Life insurance provides financial support to your dependents in the event of your demise, including the provision of immediate cash upon your death. Here are some factors you should consider when getting life insurance:
Number of Dependents: The coverage amount you need is based on the number of dependents you have.
Your Dependents’ Living Expenses: To get an estimate of how much your dependents’ living expenses would be after you pass away, consider the income you earn. From this amount, deduct the value of any property they would inherit from you and any other public or private sources of coverage.
Age of Dependents: If you have young children who have a long time to go until they reach college, you’ll have to purchase a decent amount of coverage because it’ll take them time to become self-sufficient.
Will There Be Any Assets Immediately Available to Your Dependents? : After your demise, your dependents may not have immediate access to assets like funds in pay-on-death or joint bank accounts or stocks in joint tenancy or transfer-on-death basis. If this is the case, make sure you at least purchase adequate life insurance coverage.

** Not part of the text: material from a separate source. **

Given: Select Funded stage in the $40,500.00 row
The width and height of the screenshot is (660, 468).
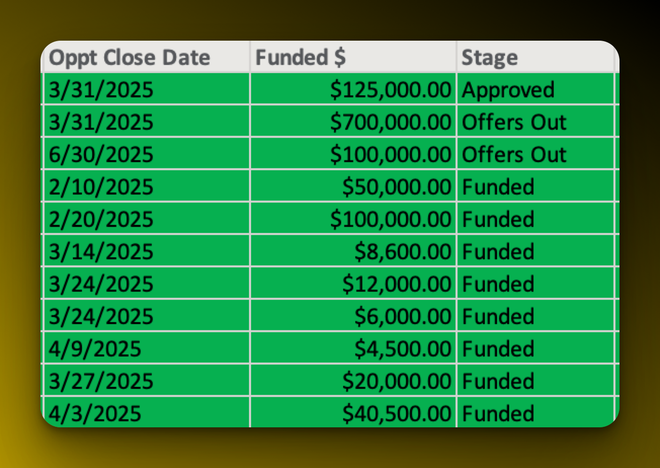Looking at the screenshot, I should click(498, 413).
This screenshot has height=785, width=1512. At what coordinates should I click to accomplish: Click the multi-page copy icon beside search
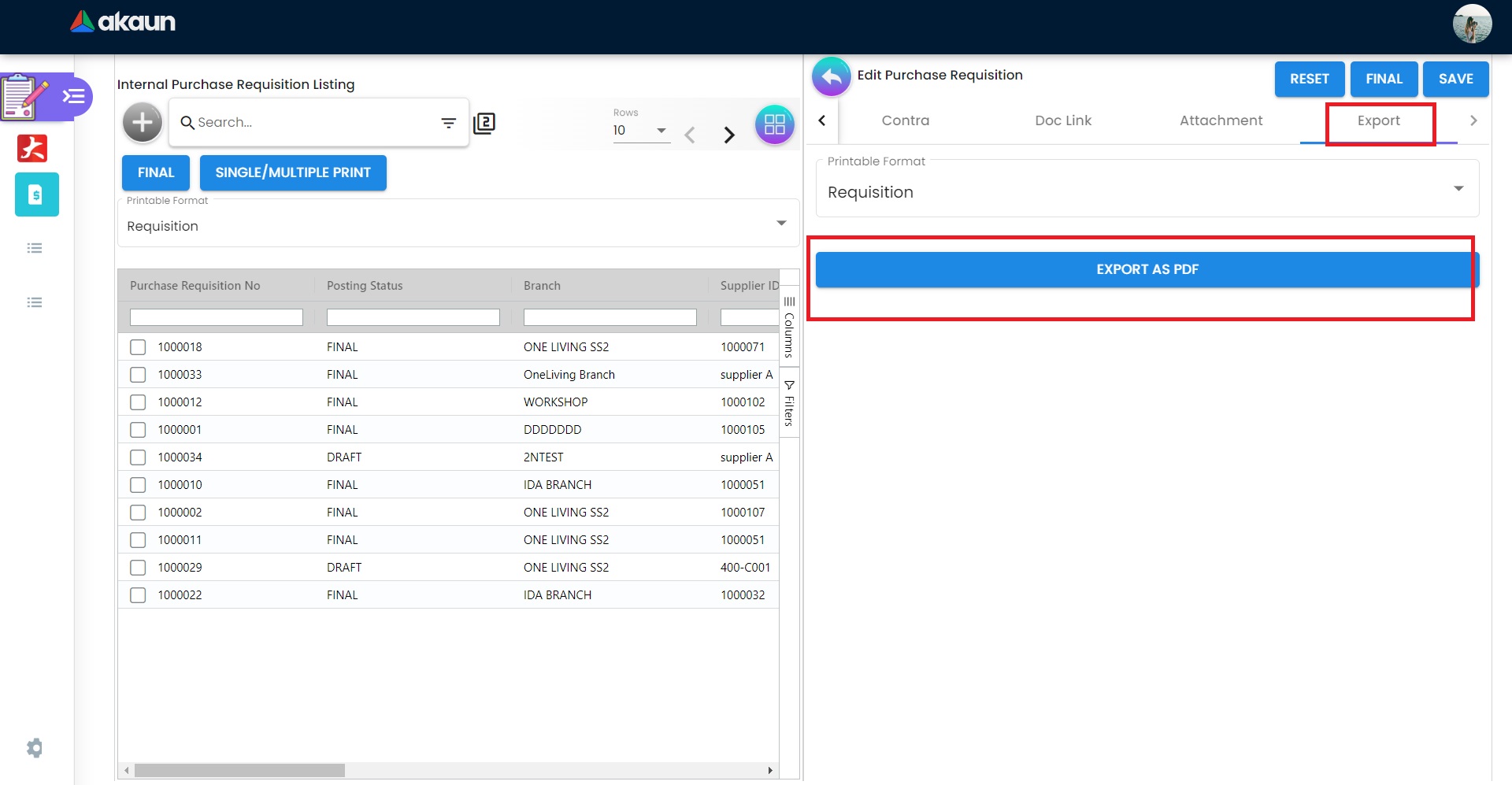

How Long Will It Take for Your Inheritors to Get Possession of The Property? : Having insurance is a good idea if your property is going to be transferred by will because the property will probably be stuck in probate for a long time. In such a situation, life insurance can provide your family with the cash they may need, immediately.
The Debts and Taxes Associated with Your Estate: If your estate mostly has non-liquid assets, such as collectibles and jewelry, and no life insurance, it will be difficult for your dependents to meet all the urgent bills. It takes time to get cash by selling such non-liquid assets, due to which there may not be enough cash for your dependents to use.
If you own a business that your inheritors may want to continue after your demise, having life insurance would help them cover the shortage of cash the business may initially face after your passing.
If your inheritors are unlikely to continue the business, determine whether your death will affect the value of the business and if insurance would be required to keep the business running until it’s sold. If you’re a co-owner, your dependents can use life insurance proceeds to purchase co-owners’ interests.